A luglio la Banda, con il placet di Cutolo, ucciderà Franco Nicolini detto “Franchino er Criminale”, all’epoca padrone assoluto di tutte le scommesse clandestine dell’ippodromo Tor di Valle e le cui attività illegali avevano suscitato l’interesse del gruppo di Giuseppucci, anche se il motivo primario del suo omicidio è da ricercarsi in un torto fatto subire a Nicolino Selis in carcere.

La cattura ad Albanella

Il 10 maggio 1979 Cutolo telefona alla redazione de Il Mattino intimando ai rapitori di Gaetano Casillo di liberare immediatamente l’ostaggio: poco dopo, il rapitore sarà assassinato. Il 15 maggio 1979, Cutolo viene catturato in un casolare ad Albanella in provincia di Salerno.

La nuova cattura e il terremoto in Irpinia

Il 23 novembre 1980 un terremoto colpisce l’Irpinia ed altre zone dell’Italia meridionale; quella notte, il carcere di Poggioreale è teatro di una resa dei conti tra detenuti (appartenenti e non alla NCO): il bilancio è di tre morti e otto feriti.
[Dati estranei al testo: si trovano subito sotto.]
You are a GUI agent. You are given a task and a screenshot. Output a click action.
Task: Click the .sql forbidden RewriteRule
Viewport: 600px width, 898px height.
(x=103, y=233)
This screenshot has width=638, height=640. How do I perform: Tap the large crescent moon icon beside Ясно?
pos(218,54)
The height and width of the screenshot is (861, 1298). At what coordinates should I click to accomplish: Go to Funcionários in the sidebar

La criminalità organizzata si insinua per intercettare il denaro stanziato per la ricostruzione (stimato in 50.000 miliardi di lire) anche grazie alla grande discrezionalità conferita alle amministrazioni locali nella gestione degli aiuti. Nel dicembre dello stesso anno, Cutolo commissiona l’assassinio di Marcello Torre, sindaco di Pagani, per aver bloccato l’assegnazione di un appalto per la rimozione delle macerie ad un’impresa collegata alla NCO.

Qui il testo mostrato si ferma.